TAREAS DEL EJERCICIO:
1. Según la reseña de Las furias, ¿cómo se llaman los tres hijos del matrimonio?
2. Transcribe sin cambios las líneas de los registros que van desde la que contiene "Mees Kees (32, 388)" hasta el final de los registros, incluidas ambas.

FRAGMENTO PROPORCIONADO:
Las furias: vendaval familiar

12/11/2016

Las furias, Miguel del ArcoUn vídeo familiar antiguo, tras una función teatral, en el que la voz casi salida de ultratumba de José Sacristán nos avisa de que las furias existen y pueden apoderarse de aquel que haga daño a su familia es el punto de arranque de Las furias, la primera incursión cinematográfica de Miguel del Arco.

Se trata de un drama familiar con tintes bien logrados de humor (una de sus grandes bazas) en el que asistimos al que podría ser el acto final de desgarramiento de un clan minuciosamente hecho trizas con el paso de los años, como Del Arco nos deja ver poco a poco a medida que nos presenta a un matrimonio diluido (él, actor que lo fue todo, ella psicóloga) y la vida en difícil equilibrio de sus tres hijos, que no casualmente se llaman Héctor, Casandra y Aquiles y que, ya adultos, no han podido huir de la influencia constante de sus padres.

MATERIAL DEL EJERCICIO:
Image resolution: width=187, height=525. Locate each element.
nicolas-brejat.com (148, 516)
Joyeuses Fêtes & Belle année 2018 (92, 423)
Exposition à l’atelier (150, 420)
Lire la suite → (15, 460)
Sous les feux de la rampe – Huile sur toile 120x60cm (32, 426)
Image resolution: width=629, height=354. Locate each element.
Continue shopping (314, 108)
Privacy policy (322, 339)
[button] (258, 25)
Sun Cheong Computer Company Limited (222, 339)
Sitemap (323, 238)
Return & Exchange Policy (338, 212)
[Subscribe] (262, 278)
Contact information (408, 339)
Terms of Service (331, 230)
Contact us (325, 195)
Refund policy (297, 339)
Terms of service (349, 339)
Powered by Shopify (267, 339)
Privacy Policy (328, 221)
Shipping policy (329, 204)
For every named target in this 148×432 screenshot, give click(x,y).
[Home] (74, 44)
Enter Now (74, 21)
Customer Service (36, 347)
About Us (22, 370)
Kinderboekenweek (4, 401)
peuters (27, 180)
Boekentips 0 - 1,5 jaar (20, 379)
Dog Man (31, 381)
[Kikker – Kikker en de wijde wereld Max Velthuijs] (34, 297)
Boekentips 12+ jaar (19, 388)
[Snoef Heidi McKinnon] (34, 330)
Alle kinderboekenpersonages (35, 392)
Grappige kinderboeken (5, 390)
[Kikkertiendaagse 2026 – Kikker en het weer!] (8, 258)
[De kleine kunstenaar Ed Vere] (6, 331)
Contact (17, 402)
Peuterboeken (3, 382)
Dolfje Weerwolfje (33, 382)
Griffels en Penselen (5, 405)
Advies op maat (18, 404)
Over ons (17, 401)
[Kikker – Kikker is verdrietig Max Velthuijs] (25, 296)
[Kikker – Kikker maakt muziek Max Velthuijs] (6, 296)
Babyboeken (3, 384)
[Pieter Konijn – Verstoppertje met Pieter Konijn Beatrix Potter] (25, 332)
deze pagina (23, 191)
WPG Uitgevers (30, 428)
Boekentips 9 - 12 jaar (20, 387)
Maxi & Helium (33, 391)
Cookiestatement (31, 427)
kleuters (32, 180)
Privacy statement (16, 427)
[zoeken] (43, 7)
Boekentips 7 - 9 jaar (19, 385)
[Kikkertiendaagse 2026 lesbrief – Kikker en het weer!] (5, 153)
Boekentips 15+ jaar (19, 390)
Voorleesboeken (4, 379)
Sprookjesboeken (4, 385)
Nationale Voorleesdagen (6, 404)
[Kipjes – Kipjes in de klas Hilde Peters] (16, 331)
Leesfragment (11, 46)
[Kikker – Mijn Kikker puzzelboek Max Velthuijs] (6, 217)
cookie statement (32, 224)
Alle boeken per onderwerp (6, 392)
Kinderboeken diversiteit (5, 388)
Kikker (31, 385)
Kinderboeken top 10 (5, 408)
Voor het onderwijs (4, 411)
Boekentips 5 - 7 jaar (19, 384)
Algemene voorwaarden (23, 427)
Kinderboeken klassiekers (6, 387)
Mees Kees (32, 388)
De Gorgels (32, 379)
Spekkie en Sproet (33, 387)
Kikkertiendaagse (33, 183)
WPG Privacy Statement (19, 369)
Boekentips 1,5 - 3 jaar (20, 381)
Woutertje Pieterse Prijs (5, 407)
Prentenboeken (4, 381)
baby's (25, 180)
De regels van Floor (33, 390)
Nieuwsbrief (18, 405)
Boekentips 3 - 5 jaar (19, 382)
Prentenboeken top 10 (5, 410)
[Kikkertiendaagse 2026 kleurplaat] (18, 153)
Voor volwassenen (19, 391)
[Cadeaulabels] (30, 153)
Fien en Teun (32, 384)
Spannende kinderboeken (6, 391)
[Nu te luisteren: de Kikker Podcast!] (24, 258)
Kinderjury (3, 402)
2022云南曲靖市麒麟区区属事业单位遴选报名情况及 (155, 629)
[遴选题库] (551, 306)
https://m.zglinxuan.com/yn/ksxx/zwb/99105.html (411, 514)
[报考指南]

RESPUESTAS ESPERADAS:
1. Héctor, Casandra y Aquiles.

2.
Mees Kees (32, 388)
De Gorgels (32, 379)
Spekkie en Sproet (33, 387)
Kikkertiendaagse (33, 183)
WPG Privacy Statement (19, 369)
Boekentips 1,5 - 3 jaar (20, 381)
Woutertje Pieterse Prijs (5, 407)
Prentenboeken (4, 381)
baby's (25, 180)
De regels van Floor (33, 390)
Nieuwsbrief (18, 405)
Boekentips 3 - 5 jaar (19, 382)
Prentenboeken top 10 (5, 410)
[Kikkertiendaagse 2026 kleurplaat] (18, 153)
Voor volwassenen (19, 391)
[Cadeaulabels] (30, 153)
Fien en Teun (32, 384)
Spannende kinderboeken (6, 391)
[Nu te luisteren: de Kikker Podcast!] (24, 258)
Kinderjury (3, 402)
2022云南曲靖市麒麟区区属事业单位遴选报名情况及 (155, 629)
[遴选题库] (551, 306)
https://m.zglinxuan.com/yn/ksxx/zwb/99105.html (411, 514)
[报考指南]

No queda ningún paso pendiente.